On the plus side are the characterisation of Mira Gaity whose straightforwardness will appeal to the audience. She uses four-letter words in her routine conversations so easily that that would be a new high for the viewers. Of course, since most of the swear words are in English, the high would be experienced more by the city-based audience. Here, it must be mentioned that a lot of other dialogues too in the film are in English, taking away, to some extent, the universality of appeal of the subject.
Jessica’s character has not been established well enough for the audience to feel sympathy towards her. In fact, considering that she frequents pubs, consumes alcohol, serves drinks to guys and girls, dances with guys in drunken stupor and uses four-letter words, the orthodox audience, which means a large chunk of the audience outside the 15 or 20 major cities of the country, may not feel for Jessica after she is murdered because in their psyche, she would be passed off as a girl of easy virtues and, therefore, someone not to be sympathised with, mainly for the company she kept. Had the director cast an established heroine with a clean screen image in the role of Jessica and/or had he taken care to present the girl as being noble, kind or golden-hearted, it would have made it far easier for even the orthodox public to love Jessica and feel sympathetic towards her.
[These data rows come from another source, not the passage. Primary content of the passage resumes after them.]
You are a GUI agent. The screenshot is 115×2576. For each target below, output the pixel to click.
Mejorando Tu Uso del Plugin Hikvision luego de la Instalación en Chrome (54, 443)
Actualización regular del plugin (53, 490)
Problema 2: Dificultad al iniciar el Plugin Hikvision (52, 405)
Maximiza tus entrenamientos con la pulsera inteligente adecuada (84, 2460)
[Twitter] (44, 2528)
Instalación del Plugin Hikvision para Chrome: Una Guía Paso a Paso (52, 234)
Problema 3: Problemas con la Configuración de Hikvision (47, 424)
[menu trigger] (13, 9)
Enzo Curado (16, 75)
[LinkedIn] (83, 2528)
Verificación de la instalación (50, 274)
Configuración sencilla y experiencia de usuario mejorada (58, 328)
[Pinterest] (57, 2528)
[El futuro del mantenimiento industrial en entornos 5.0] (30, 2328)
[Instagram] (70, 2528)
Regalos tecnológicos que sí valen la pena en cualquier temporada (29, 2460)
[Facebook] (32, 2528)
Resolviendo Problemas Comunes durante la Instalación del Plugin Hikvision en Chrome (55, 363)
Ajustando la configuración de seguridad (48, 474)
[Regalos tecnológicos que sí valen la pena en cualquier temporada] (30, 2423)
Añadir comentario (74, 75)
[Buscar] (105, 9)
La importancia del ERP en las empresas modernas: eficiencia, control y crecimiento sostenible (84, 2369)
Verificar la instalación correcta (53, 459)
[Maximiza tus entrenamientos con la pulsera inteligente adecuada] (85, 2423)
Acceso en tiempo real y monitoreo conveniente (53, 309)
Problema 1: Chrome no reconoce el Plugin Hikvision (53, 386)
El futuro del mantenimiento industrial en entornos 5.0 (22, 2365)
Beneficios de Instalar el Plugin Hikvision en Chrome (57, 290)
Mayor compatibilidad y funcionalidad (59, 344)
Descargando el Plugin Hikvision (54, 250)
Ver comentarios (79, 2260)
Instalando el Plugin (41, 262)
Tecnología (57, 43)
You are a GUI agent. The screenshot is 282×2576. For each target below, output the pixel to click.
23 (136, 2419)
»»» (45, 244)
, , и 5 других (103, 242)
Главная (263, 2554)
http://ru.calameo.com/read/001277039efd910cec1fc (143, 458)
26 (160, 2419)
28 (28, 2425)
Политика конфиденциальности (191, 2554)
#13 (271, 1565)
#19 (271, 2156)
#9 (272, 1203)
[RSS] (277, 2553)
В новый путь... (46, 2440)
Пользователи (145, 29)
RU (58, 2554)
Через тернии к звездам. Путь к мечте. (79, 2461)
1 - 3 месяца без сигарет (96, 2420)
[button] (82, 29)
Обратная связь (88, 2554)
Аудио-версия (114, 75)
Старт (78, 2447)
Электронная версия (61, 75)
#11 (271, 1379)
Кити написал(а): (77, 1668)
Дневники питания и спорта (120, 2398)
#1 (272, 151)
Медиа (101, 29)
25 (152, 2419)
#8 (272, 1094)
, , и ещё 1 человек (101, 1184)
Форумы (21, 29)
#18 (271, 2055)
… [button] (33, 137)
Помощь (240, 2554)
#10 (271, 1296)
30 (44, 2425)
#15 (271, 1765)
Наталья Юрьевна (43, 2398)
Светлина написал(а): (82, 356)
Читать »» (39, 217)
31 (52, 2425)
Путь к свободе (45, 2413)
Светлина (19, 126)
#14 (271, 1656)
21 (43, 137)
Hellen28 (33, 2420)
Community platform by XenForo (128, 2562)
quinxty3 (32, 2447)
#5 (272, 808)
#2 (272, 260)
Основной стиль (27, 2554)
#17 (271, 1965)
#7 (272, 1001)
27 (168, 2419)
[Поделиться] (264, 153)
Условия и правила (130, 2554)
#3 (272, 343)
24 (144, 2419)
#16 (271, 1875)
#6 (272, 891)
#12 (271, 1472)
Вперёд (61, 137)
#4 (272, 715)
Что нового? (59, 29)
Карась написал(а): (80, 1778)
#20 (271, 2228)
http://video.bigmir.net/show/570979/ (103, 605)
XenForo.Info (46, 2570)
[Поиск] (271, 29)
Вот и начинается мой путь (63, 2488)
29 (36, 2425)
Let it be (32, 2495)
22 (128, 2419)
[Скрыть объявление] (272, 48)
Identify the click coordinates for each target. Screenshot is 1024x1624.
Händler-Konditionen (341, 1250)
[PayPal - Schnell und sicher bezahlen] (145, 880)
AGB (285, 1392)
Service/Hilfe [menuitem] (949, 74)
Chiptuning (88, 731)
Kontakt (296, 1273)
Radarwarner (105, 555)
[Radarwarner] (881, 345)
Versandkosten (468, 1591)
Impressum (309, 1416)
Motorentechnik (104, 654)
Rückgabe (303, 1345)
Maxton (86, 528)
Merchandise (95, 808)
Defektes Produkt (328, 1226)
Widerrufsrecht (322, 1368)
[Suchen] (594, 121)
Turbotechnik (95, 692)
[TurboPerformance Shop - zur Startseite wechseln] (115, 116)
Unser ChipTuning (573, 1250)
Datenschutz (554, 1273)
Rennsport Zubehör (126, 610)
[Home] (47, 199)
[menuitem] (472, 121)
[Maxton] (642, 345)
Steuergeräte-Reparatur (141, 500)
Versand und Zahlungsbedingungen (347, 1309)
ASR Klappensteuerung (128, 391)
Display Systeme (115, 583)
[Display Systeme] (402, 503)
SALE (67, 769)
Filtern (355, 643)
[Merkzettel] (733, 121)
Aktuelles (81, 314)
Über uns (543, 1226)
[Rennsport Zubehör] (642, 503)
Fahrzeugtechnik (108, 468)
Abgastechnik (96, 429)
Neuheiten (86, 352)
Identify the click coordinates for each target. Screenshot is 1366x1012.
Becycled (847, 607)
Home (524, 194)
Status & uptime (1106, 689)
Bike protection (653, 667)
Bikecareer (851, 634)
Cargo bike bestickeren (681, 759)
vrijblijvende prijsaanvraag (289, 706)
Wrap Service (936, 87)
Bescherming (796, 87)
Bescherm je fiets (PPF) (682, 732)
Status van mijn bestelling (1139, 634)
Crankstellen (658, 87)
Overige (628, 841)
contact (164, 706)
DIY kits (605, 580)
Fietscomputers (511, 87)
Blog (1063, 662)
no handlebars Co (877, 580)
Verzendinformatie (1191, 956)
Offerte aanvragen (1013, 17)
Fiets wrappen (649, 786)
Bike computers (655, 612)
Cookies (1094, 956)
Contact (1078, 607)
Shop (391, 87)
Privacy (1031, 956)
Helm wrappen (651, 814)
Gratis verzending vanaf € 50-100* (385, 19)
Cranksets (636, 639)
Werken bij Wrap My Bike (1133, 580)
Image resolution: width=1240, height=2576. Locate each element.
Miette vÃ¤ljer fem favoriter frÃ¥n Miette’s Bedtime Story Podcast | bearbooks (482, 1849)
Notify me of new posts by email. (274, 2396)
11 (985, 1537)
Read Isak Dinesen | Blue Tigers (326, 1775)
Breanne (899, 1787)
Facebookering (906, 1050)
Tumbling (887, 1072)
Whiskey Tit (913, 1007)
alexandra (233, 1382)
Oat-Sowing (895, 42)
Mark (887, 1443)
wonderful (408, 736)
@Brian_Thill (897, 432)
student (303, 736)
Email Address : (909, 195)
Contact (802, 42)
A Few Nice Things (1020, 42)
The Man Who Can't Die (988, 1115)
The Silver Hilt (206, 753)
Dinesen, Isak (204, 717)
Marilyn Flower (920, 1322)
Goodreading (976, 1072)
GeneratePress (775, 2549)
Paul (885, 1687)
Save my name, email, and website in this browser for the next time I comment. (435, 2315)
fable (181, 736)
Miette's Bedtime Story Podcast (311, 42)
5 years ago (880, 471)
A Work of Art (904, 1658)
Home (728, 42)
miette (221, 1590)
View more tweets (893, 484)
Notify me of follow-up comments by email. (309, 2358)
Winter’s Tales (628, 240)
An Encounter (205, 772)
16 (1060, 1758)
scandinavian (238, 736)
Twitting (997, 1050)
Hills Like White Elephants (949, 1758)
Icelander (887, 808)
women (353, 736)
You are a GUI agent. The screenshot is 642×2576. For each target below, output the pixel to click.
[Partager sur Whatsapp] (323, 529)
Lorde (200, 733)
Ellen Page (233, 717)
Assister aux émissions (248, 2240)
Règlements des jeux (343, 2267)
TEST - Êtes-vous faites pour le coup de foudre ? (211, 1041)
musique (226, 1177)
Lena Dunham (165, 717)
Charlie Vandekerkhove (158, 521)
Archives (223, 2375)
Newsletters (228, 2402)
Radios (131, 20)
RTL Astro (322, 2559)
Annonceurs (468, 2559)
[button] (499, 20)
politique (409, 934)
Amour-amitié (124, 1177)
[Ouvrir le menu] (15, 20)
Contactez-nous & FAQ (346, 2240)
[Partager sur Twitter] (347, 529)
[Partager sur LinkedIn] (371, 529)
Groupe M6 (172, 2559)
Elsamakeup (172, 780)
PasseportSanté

It must be mentioned here that all is still not lost because the Jessica murder case in real life was such a high-profile case that a lot of people felt hatred towards the perpetrators of the crime on her without even knowing her. But if one is talking about the screenplay, the lack of establishment of Jessica’s character is a minus point.
An unfortunate part of the drama is that a section of the audience would not even feel hatred towards the eyewitnesses who turn hostile because their hostility has a lot to do with their fearing for their own lives. With no protection being offered to eyewitnesses, a lot of the viewers would not feel like condemning their hostile attitude. However, it is a fact that the sentiment of condemnation would’ve added to the enjoyment of the drama.
While Mira’s crusade against the murderer and his accomplices after they are acquitted is exciting, Sabrina’s lack of participation irritates the audience, if only because her behaviour borders on defiance rather than on dejection, despair and despondence. Note, for instance, how Sabrina throws the telephone receiver back into the cradle because she is aware that the media is trying to get in touch with her. Even Sabrina’s outburst about how her personal life was being ruined because of the murder case may not be appreciated by a section of the viewers because although it reflects her frustration at the corrupt legal system, it somewhere unwittingly shows her as being a bit selfish. Since Sabrina and her family are the victim’s kin, the traditional audience would only like to feel sorry for them, maybe shed some tears for them. Scenes like the above come in the way of their ‘enjoyment’ of an emotional drama.